Richmond Riverside, London. (photo by David Iliff, from Public Square)
The epitome of a contradiction in terms, the idea of a reactionary avant-garde is a most appropriate description of what the theorist Nikos Salingaros calls the “cult” of modern architecture. Charles Siegel uses the term in the title of his new book The Humanists versus the Reactionary Avant-Garde, and Rob Steuteville’s review, “A human-centered architecture for our time,” for Public Square – the online journal of the Congress of the New Urbanism – has me awaiting the book most eagerly.
Modern architecture as cult suggests the stodgy backwardness reflected even by its most outlandishly wacko projects. Reactionary avant-garde defines that attitude to a tee. Neither its practitioners nor its establishment (the AIA, etc.) seem to have any idea how ridiculous the public considers their work, and yet their refusal to brook any discussion of the impact of their work suggests that they do have some idea, and do not want to address it. Why should they? The leaders of the profession are rolling in money, and laughing all the way to the bank. So why should they indeed? The good of humanity? Nah.
Rather than review a review of the book, I will merely attest that Steuteville’s lengthy treatment seems almost to be a table of contents for my own thoughts about the style wars to which this blog is devoted. Naturally, Steuteville’s review of Siegel’s book highlights CNU’s role in those wars, whereas another reviewer might highlight the “contemporary classicists” of the Institute of Classical Architecture & Art. No matter. Both wage the war against modernism from similar perspectives, whether they like to admit it or not. And you’d be surprised at the vigorous debate within each organization over whether to confront modernism directly.
That I still need to read the book itself is an even greater inducement for me not to write about it here. So I merely invite the reader to read the review and, if it sits well, to buy the book. The links for each are above.
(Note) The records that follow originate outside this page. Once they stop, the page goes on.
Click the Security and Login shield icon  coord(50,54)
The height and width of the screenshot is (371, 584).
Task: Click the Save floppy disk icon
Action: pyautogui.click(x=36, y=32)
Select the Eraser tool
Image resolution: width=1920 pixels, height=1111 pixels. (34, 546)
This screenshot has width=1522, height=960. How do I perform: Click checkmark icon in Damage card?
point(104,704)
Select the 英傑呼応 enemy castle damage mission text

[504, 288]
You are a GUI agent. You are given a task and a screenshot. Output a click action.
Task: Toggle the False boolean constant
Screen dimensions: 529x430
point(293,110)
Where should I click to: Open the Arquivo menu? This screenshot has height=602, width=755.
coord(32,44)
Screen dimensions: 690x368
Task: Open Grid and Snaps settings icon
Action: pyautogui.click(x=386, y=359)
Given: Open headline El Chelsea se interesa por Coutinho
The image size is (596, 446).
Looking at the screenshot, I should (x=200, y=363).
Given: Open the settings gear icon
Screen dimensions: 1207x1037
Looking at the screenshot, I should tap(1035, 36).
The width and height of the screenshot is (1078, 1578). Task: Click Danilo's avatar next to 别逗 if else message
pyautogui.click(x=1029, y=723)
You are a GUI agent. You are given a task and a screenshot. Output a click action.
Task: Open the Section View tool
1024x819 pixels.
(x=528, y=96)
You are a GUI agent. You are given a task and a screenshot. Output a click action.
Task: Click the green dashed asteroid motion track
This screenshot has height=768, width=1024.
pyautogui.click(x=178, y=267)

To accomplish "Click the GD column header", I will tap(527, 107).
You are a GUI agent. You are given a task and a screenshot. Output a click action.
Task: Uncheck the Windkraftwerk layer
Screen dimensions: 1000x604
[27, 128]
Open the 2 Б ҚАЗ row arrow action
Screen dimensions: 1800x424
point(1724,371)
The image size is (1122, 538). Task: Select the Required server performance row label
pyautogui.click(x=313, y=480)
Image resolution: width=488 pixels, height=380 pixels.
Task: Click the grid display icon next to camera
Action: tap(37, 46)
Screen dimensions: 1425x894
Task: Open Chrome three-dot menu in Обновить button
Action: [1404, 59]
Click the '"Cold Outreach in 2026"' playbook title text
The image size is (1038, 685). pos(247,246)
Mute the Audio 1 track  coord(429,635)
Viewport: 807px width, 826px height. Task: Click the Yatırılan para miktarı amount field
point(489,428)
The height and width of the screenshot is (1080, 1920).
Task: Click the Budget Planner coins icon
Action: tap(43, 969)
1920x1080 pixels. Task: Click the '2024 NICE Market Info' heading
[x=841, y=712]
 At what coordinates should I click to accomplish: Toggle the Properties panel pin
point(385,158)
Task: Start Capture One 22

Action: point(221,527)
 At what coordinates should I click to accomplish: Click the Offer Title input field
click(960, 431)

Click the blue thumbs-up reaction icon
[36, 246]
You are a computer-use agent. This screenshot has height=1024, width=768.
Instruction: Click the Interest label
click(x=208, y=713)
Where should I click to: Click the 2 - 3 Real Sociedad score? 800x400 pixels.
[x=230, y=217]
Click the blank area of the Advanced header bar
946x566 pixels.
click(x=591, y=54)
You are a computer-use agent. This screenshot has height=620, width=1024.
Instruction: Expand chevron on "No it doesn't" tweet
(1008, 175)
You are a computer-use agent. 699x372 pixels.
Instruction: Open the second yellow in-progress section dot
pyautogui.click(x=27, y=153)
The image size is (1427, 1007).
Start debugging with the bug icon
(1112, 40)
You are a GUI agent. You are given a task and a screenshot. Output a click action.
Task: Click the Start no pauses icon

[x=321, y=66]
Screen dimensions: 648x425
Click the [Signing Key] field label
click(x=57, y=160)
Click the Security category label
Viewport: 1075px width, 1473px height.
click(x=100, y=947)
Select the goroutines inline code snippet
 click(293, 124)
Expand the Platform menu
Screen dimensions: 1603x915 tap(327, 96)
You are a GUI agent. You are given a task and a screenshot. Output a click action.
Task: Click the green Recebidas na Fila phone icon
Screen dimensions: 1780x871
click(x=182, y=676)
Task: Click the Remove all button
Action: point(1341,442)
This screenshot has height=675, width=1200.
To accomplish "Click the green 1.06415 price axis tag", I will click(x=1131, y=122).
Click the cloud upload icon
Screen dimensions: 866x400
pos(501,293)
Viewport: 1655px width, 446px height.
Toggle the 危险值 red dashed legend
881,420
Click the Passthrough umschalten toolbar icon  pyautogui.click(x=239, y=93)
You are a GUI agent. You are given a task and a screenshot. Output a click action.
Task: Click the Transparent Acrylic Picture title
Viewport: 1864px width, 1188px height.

I have illustrated this post as Steuteville has illustrated his review – with Richmond Riverside, near London, a mixed-use development designed by Quinlan Terry that epitomizes the humanism of the architecture that both author and reviewer, and I, support. I visited Richmond Riverside in 1998. Modernist critics complain that the modern technology and conveniences inside somehow render its exterior design inauthentic. Siegel will, I’m sure, take a sledge hammer to that kind of modernist thinking.